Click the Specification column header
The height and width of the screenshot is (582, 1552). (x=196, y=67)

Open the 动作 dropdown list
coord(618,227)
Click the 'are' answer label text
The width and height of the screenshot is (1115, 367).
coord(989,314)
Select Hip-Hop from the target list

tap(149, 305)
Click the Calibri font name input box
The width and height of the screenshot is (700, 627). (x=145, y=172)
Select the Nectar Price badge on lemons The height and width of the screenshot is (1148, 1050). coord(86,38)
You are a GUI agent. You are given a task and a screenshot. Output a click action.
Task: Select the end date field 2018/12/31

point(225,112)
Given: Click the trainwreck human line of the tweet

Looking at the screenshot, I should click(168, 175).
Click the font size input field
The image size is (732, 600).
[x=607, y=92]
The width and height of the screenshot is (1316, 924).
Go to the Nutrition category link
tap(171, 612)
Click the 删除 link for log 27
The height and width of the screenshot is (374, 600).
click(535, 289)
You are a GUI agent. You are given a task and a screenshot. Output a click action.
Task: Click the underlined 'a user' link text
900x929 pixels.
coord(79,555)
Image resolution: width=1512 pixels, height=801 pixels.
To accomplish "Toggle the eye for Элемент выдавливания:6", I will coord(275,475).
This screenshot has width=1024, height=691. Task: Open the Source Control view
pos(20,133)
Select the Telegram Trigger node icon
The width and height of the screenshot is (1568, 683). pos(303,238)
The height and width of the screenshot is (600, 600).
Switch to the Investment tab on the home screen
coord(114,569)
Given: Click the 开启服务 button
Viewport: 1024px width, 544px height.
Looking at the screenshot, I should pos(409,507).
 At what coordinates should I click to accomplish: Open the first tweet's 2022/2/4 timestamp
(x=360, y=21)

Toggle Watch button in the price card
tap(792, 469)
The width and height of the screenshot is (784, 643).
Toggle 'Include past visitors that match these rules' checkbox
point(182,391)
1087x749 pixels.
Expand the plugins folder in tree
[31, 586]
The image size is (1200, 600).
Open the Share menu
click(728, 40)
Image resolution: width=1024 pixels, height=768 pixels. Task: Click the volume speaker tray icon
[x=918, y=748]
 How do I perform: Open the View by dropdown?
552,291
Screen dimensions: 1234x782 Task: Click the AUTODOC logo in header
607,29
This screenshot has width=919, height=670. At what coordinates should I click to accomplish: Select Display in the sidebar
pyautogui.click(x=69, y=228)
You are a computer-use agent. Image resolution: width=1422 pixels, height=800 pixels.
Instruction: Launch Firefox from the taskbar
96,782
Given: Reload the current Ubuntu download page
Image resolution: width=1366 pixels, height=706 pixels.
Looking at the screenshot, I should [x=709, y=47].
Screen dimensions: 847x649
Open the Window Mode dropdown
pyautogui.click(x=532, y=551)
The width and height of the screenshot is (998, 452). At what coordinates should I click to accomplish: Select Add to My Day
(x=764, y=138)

━━━━━━━━━━

*PROBLEM STATEMENT*. The whole listing above is to be transcribed exactly, line for line.

*ANSWER SECTION*.
Click the Specification column header
The height and width of the screenshot is (582, 1552). (x=196, y=67)

Open the 动作 dropdown list
coord(618,227)
Click the 'are' answer label text
The width and height of the screenshot is (1115, 367).
coord(989,314)
Select Hip-Hop from the target list

tap(149, 305)
Click the Calibri font name input box
The width and height of the screenshot is (700, 627). (x=145, y=172)
Select the Nectar Price badge on lemons The height and width of the screenshot is (1148, 1050). coord(86,38)
You are a GUI agent. You are given a task and a screenshot. Output a click action.
Task: Select the end date field 2018/12/31

point(225,112)
Given: Click the trainwreck human line of the tweet

Looking at the screenshot, I should click(168, 175).
Click the font size input field
The image size is (732, 600).
[x=607, y=92]
The width and height of the screenshot is (1316, 924).
Go to the Nutrition category link
tap(171, 612)
Click the 删除 link for log 27
The height and width of the screenshot is (374, 600).
click(535, 289)
You are a GUI agent. You are given a task and a screenshot. Output a click action.
Task: Click the underlined 'a user' link text
900x929 pixels.
coord(79,555)
Image resolution: width=1512 pixels, height=801 pixels.
To accomplish "Toggle the eye for Элемент выдавливания:6", I will coord(275,475).
This screenshot has width=1024, height=691. Task: Open the Source Control view
pos(20,133)
Select the Telegram Trigger node icon
The width and height of the screenshot is (1568, 683). pos(303,238)
The height and width of the screenshot is (600, 600).
Switch to the Investment tab on the home screen
coord(114,569)
Given: Click the 开启服务 button
Viewport: 1024px width, 544px height.
Looking at the screenshot, I should pos(409,507).
 At what coordinates should I click to accomplish: Open the first tweet's 2022/2/4 timestamp
(x=360, y=21)

Toggle Watch button in the price card
tap(792, 469)
The width and height of the screenshot is (784, 643).
Toggle 'Include past visitors that match these rules' checkbox
point(182,391)
1087x749 pixels.
Expand the plugins folder in tree
[31, 586]
The image size is (1200, 600).
Open the Share menu
click(728, 40)
Image resolution: width=1024 pixels, height=768 pixels. Task: Click the volume speaker tray icon
[x=918, y=748]
 How do I perform: Open the View by dropdown?
552,291
Screen dimensions: 1234x782 Task: Click the AUTODOC logo in header
607,29
This screenshot has width=919, height=670. At what coordinates should I click to accomplish: Select Display in the sidebar
pyautogui.click(x=69, y=228)
You are a computer-use agent. Image resolution: width=1422 pixels, height=800 pixels.
Instruction: Launch Firefox from the taskbar
96,782
Given: Reload the current Ubuntu download page
Image resolution: width=1366 pixels, height=706 pixels.
Looking at the screenshot, I should [x=709, y=47].
Screen dimensions: 847x649
Open the Window Mode dropdown
pyautogui.click(x=532, y=551)
The width and height of the screenshot is (998, 452). At what coordinates should I click to accomplish: Select Add to My Day
(x=764, y=138)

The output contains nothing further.